### EXERCISE DESCRIPTION
Look for the line containing "The width and height of the screenshot is (1435, 840)." in the records below. Then output it and all the lines that follow, exactly and without any others.

==== DATASET CONTENT

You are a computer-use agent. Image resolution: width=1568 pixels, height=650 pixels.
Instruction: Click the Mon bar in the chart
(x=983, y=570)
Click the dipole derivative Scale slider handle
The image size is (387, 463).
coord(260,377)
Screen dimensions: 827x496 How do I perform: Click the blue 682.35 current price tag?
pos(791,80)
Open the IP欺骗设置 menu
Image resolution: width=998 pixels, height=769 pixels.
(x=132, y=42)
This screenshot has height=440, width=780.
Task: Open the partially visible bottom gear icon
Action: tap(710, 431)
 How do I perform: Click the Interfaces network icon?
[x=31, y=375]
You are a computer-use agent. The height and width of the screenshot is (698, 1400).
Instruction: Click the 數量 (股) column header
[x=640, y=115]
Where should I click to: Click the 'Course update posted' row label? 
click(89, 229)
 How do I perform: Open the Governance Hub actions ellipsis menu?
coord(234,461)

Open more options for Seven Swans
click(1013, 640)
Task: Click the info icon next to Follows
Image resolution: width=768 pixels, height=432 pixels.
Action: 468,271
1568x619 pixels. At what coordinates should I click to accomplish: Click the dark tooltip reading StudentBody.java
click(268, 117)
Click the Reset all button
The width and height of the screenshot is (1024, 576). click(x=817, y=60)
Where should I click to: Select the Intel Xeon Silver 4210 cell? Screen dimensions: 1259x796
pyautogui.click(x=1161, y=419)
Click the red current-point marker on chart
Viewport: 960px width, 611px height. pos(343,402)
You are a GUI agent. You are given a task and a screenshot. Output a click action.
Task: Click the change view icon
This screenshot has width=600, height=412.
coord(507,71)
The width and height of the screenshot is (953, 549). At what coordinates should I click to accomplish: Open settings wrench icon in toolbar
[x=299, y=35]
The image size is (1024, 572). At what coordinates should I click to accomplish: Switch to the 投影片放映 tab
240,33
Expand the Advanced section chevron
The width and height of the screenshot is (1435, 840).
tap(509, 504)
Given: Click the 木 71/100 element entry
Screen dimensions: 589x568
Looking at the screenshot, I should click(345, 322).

========

### ANSWER TO THIS EXERCISE
The width and height of the screenshot is (1435, 840).
tap(509, 504)
Given: Click the 木 71/100 element entry
Screen dimensions: 589x568
Looking at the screenshot, I should click(345, 322).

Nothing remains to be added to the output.